After those 10 to 14 days, individuals undergo an egg retrieval. Egg retrievals are done here at the North Hills Health Center, the Reproductive Medicine Center, with anesthesiologists that come to put you to sleep. You will not remember or feel anything. Ultrasounds are done that guide a small needle through the vagina into the ovaries and aspirate those eggs. Any mature eggs that are available and retrieved will be frozen for your later use. Alternatively, individuals do have the ability to create embryos after those eggs are retrieved. Sperm from either a partner or a donor can be used to fertilize those mature eggs and create embryos that can be frozen for later use.

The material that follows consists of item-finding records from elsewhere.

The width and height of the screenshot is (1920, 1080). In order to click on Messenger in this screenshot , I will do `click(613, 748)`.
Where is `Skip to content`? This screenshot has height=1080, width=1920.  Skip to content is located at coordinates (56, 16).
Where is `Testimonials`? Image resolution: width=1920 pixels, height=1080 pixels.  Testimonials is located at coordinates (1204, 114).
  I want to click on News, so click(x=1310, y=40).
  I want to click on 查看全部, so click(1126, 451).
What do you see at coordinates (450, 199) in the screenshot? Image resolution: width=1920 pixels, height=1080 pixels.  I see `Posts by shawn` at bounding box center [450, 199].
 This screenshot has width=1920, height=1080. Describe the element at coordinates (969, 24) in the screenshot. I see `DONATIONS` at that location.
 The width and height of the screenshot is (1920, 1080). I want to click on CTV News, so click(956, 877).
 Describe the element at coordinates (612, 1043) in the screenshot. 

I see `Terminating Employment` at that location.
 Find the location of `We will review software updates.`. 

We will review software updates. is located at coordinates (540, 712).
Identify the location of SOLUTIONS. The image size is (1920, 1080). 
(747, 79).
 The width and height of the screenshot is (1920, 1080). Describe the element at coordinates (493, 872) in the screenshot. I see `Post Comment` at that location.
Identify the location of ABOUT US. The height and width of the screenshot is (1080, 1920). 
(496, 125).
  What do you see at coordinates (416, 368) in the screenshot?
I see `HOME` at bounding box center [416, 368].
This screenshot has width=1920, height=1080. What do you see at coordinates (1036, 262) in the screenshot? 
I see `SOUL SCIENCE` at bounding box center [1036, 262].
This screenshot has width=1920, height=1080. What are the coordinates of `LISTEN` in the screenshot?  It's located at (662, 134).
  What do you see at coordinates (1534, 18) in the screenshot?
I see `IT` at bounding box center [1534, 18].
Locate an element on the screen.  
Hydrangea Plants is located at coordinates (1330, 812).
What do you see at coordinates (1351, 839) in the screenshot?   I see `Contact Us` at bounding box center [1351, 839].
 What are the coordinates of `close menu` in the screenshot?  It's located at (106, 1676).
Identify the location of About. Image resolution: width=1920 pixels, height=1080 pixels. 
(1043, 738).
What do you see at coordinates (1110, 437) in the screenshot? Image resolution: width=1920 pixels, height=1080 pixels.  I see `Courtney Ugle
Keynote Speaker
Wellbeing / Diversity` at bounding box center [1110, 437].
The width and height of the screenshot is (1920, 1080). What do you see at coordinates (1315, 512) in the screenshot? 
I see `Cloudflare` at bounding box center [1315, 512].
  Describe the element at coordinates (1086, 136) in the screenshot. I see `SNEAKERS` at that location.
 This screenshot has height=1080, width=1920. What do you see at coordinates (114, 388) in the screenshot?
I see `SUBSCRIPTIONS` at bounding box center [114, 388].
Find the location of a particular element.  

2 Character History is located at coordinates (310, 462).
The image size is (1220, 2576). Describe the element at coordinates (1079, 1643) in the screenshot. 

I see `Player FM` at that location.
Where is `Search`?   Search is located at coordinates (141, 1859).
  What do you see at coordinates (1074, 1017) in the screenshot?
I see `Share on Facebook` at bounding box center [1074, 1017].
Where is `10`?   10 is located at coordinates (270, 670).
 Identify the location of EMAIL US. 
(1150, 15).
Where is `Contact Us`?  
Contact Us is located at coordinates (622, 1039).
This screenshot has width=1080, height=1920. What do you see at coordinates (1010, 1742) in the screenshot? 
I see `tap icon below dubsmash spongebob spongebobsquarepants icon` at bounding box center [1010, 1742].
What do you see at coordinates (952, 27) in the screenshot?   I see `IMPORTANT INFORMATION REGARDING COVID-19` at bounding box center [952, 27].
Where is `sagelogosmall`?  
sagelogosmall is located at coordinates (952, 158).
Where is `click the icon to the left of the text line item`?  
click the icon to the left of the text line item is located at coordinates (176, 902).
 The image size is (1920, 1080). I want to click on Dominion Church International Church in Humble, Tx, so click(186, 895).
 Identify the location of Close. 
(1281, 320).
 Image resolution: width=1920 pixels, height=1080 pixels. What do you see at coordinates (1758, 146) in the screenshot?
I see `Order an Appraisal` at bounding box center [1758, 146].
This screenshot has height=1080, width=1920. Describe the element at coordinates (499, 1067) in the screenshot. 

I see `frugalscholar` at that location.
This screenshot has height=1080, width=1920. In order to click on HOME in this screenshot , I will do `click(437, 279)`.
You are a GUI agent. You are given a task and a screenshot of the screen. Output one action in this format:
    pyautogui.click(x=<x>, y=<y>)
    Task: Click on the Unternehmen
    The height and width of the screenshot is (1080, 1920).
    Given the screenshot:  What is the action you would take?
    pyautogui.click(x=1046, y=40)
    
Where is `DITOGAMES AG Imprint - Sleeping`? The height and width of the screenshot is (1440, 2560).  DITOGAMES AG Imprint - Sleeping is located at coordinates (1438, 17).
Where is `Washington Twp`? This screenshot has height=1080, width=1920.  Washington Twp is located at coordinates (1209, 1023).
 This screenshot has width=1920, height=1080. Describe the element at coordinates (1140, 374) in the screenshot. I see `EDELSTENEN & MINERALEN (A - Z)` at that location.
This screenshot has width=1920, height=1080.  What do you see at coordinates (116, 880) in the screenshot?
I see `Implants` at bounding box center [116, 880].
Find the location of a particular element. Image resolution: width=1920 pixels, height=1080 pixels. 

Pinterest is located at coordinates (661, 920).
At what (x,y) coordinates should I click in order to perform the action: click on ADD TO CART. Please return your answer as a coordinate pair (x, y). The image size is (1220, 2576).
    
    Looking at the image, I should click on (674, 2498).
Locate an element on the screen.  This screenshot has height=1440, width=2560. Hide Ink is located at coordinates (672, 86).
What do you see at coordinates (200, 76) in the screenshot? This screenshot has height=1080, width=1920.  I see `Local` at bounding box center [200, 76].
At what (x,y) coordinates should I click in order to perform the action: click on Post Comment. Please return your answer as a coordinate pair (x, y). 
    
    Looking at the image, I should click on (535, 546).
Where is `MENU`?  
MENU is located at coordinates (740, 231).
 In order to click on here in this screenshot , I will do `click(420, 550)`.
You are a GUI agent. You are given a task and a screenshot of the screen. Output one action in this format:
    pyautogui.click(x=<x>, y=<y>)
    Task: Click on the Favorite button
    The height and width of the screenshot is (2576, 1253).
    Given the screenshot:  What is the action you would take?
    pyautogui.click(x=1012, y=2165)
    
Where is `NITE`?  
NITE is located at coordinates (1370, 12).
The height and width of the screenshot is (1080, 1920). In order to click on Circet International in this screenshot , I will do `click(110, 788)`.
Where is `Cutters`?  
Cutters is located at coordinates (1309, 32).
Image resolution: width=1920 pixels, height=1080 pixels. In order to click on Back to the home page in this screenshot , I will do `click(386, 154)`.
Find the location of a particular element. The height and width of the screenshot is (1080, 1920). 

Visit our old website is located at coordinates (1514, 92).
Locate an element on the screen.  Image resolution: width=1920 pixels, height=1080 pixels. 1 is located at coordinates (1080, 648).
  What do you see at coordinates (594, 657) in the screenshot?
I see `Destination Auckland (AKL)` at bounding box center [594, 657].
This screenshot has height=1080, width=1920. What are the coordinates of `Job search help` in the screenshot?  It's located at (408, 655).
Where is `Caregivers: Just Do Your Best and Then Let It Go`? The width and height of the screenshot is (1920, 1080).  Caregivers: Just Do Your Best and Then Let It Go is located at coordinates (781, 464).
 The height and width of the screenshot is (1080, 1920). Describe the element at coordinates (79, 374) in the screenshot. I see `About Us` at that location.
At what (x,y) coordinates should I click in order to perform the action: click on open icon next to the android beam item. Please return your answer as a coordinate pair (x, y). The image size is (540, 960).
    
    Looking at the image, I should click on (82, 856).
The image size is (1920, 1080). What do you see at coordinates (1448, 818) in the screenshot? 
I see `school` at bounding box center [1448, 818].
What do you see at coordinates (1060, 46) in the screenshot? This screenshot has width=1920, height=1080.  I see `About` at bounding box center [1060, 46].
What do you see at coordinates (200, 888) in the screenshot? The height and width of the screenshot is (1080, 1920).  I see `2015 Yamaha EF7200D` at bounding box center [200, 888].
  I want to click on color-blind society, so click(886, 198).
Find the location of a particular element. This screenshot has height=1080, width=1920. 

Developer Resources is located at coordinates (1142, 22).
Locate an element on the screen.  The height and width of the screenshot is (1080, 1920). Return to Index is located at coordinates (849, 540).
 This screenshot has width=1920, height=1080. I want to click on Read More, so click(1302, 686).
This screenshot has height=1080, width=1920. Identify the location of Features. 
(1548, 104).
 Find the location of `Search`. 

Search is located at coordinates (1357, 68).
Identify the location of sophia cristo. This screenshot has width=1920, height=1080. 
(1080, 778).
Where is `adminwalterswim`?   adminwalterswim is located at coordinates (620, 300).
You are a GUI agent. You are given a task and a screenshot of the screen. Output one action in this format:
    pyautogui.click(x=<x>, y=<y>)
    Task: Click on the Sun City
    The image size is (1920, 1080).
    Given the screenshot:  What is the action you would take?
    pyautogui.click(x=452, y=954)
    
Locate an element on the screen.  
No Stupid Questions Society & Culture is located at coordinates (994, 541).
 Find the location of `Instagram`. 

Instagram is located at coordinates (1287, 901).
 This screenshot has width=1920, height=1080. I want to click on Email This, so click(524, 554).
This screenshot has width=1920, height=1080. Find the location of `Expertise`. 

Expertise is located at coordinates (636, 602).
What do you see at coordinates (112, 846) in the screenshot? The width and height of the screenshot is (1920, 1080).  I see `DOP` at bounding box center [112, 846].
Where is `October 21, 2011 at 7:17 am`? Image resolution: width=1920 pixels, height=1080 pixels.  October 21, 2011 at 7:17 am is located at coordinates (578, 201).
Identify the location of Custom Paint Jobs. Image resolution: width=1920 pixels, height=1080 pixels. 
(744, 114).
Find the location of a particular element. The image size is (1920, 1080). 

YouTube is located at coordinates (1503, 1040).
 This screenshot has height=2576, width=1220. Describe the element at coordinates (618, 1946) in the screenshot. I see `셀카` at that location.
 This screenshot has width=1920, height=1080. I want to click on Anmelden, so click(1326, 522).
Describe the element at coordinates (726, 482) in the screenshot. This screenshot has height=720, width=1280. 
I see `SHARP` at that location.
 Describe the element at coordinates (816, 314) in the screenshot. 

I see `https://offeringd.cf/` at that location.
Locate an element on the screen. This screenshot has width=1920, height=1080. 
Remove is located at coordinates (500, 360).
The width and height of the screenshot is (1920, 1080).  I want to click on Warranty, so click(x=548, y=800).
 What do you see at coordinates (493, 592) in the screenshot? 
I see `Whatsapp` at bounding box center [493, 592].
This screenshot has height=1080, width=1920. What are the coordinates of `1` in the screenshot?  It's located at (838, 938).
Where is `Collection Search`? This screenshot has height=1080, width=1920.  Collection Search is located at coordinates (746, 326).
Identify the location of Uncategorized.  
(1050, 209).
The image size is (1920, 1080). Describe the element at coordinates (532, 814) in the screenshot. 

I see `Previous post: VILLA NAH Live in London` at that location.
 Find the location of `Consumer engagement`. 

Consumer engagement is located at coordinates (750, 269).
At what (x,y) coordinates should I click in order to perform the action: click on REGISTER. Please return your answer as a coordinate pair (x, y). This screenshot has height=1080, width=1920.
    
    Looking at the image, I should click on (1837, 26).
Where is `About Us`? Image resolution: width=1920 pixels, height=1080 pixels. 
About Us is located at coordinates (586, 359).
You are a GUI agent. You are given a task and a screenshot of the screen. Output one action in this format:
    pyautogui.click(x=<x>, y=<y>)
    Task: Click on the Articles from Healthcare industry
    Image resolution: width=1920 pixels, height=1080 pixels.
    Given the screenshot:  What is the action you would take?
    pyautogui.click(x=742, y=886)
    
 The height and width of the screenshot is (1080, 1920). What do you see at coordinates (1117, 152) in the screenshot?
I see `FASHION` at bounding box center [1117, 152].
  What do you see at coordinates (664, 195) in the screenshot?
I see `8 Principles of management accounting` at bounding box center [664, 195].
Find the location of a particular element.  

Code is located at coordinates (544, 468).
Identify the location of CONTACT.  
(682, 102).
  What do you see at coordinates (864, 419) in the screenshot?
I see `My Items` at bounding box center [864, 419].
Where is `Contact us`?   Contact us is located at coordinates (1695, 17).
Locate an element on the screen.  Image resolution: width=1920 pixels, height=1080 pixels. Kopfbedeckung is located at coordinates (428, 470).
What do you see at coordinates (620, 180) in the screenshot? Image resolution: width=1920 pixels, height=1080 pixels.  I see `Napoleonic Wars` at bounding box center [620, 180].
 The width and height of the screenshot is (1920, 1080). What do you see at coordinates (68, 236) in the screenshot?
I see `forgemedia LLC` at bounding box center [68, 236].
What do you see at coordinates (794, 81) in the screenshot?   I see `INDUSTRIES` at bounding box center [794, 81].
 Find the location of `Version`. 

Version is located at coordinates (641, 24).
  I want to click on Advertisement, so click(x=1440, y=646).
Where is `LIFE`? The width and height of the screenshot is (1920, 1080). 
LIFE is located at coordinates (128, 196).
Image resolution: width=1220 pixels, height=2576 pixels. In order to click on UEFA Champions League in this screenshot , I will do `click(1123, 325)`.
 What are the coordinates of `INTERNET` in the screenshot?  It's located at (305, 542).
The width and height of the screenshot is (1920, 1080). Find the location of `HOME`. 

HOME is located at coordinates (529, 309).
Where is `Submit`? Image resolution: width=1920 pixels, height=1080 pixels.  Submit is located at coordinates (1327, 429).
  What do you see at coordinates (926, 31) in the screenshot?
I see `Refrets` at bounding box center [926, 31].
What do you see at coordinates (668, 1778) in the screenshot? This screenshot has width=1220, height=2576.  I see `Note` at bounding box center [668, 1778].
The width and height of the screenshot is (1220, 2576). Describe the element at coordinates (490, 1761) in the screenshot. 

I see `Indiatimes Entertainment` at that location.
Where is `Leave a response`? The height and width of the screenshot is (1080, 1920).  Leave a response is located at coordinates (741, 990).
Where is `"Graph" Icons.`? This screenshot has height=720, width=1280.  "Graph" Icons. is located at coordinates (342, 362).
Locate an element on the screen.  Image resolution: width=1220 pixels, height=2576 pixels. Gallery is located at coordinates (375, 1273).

Medical Opportunities Available for Fertility Preservation

This is another opportunity that is available to individuals that are assigned female at birth. This is a subcutaneous injection, again underneath the skin of the abdomen, that is given monthly to suppress ovarian function — egg development and hormonal development — as well as to suppress menstrual cycles from occurring during treatment.

This option quiets the ovary, therefore, decreasing the blood flow that the ovary sees and theoretically decreasing the exposure that the ovary has to chemotherapeutic agents. There is data suggesting that this option is not our best option. Sometimes, it's our only option, and if that is the case, this might be the right treatment option for you. However, we recommend that patients consider egg or embryo cryopreservation as well.